Synthesis of ZnFe2O4 spinel nanoparticles at varying pH values and application in anode material for lithium-ion battery

Abstract

Spinel materials have attracted increasing attention as anode materials for lithium-ion batteries (LIBs) owing to their unique structures. ZnFe2O4 spinel was synthesized by a co-precipitation method at different pH values — pH 11, pH 12, and pH 13 — followed by annealing in air at 750 °C for 3 h.
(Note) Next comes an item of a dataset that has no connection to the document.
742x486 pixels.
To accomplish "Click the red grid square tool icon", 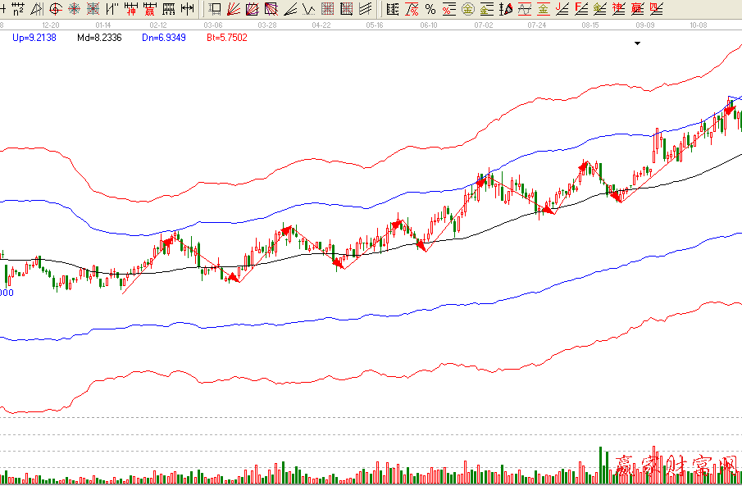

The pH of the medium significantly influences the properties of ZnFe2O4. At pH 11, ZnFe2O4 particles of sizes 25–70 nm were covered by amorphous layers with thicknesses of approximately 2 nm, whereas higher degrees of crystallinity and larger particle sizes were obtained at higher pH values (12 and 13). Additionally, at pH 12, the Zn:Fe molar ratio in the prepared sample was 1:1.3, which deviated significantly from the nominal formula (1:2). Possibly, owing to the presence of amorphous layers that allow an isotropic volume change during the lithiation/delithiation steps, ZnFe2O4 prepared at pH 11 exhibited the best performance when employed as an anode material in LIBs. Namely, its reversible specific capacity at the 1st and the 160th cycles at 0.1 A g−1 were 0.69 Ah g−1 and 0.72 Ah g−1, respectively. Although ZnFe2O4 prepared at pH 12 gave an initial reversible specific capacity up to 0.89 Ah g−1, its capacity retention after 160 cycles was only 20%. Therefore, adjusting the pH of the coprecipitation step can improve the final lithium storage performance by controlling the degree of crystallinity, particle size, and chemical composition of the anode material ZnFe2O4.